DESCRIPTION OF THE TASK: From the line with "Select the orange 49K segment for Q1 2023" through the line with "Screen dimensions: 766x344", repeat the entries verbatim, both end lines included, and add nothing.
Segment Start: EXTRACTED DATA
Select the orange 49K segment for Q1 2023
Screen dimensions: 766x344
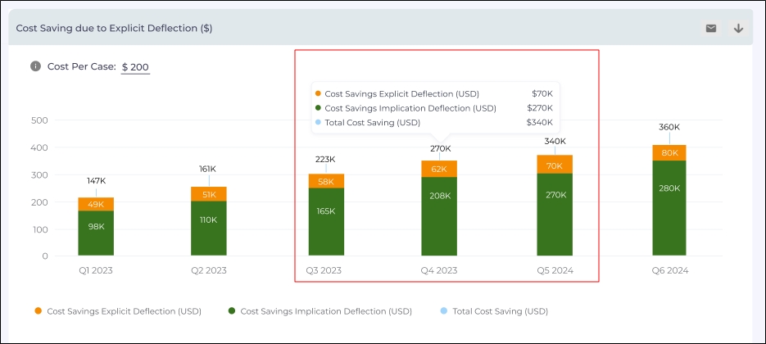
Segment End: EXTRACTED DATA
Segment Start: EXTRACTED DATA
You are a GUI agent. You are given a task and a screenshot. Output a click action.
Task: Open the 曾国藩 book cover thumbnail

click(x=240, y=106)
Segment End: EXTRACTED DATA
Segment Start: EXTRACTED DATA
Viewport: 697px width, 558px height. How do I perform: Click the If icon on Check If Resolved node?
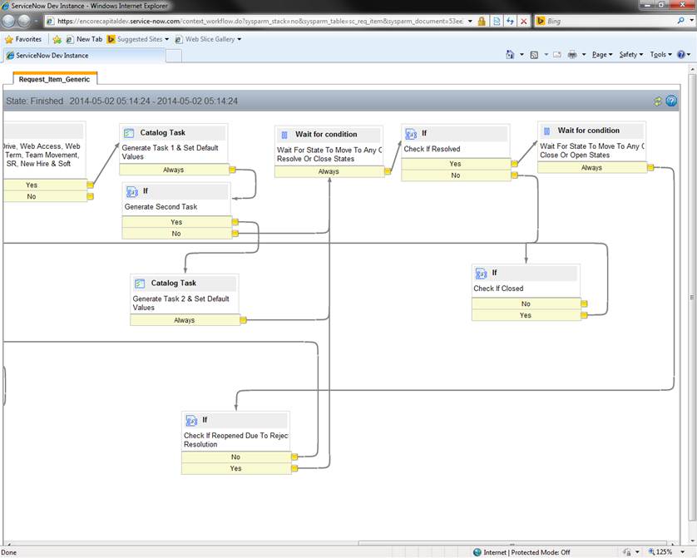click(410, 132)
Segment End: EXTRACTED DATA
PROBLEM SOLUTION:
Select the orange 49K segment for Q1 2023
Screen dimensions: 766x344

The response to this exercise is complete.